ICLR2026
QPrompt-R1: Real-Time Reasoning for Domain-Generalized Semantic Segmentation via Group-Relative Query Alignment
Fengyuan Lu, Zixuan Duan, Xunzhi Xiang, Zhicheng Zhang, Wenbin Li, Yang Gao, Qi Fan
Abstract
Deploying semantic segmentation in driving and robotics requires both real-time inference and robustness to domain shifts, formalized as Real-Time Domain-Generalized Semantic Segmentation (RT-DGSS), a challenge not fully addressed. Existing methods treat real-time (RT) inference and domain generalization (DG) separately, with DG improving robustness but lacking real-time performance. To tackle the RT-DGSS problem, we identify that the bottleneck in DG is the prediction head, not the backbone. We introduce QPrompt-R1, a real-time Query-Prompt architecture based on the powerful VFM backbone. QPrompt-R1 integrates reasoning by injecting learnable queries into the final transformer block, leveraging contextual learning to enhance segmentation performance under domain shifts while maintaining real-time inference.
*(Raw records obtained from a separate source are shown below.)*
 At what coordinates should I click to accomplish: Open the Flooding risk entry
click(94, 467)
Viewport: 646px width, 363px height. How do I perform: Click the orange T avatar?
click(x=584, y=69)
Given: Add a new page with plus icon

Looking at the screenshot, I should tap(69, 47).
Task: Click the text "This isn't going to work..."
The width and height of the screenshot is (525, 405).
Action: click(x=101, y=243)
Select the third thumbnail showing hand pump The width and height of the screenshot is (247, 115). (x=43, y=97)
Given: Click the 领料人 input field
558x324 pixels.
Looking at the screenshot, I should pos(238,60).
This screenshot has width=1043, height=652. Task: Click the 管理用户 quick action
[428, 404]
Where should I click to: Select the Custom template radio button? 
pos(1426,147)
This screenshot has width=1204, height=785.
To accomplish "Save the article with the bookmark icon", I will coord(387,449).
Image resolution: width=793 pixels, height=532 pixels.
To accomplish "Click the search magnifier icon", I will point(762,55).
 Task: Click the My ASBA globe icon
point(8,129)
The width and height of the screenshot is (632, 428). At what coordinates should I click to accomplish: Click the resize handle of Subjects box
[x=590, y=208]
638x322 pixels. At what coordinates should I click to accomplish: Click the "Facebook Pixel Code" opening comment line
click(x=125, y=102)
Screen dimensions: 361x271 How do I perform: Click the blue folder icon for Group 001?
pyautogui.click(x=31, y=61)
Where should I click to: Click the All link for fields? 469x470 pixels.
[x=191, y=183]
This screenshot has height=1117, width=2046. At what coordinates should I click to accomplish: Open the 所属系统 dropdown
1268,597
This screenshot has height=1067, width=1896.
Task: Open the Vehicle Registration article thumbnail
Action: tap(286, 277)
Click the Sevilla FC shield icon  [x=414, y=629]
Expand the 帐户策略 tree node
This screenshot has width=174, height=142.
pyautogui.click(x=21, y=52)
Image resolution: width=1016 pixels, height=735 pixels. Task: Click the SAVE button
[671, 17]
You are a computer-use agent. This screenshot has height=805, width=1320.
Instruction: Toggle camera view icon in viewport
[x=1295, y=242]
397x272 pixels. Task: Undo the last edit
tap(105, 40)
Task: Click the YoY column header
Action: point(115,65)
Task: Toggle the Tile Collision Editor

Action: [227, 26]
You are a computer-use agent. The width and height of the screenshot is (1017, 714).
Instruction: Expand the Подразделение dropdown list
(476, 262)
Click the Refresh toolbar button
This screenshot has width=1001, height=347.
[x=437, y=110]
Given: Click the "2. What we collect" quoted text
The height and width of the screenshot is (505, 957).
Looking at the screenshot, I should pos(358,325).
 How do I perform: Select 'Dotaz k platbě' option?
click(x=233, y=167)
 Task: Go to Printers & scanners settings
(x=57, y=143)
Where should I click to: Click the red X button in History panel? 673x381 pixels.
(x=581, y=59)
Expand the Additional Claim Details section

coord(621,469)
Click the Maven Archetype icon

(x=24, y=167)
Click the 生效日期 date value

To further optimize reasoning without extra inference cost, we introduce a Group Relative Query Alignment (GRQA) training objective, which strengthens the relationship between queries and image tokens through group-relative advantage supervision, unlocking the domain generalization potential of VFMs. QPrompt-R1 achieves 54 FPS, delivering strong performance in synthetic-to-real transfer, real-to-real generalization, and robustness under adverse conditions. GRQA functions as a plug-and-play module, improving DGSS methods such as REIN (+1.2) and SoMA (+0.6) without introducing inference-time overhead. The code is available at QPrompt-R1.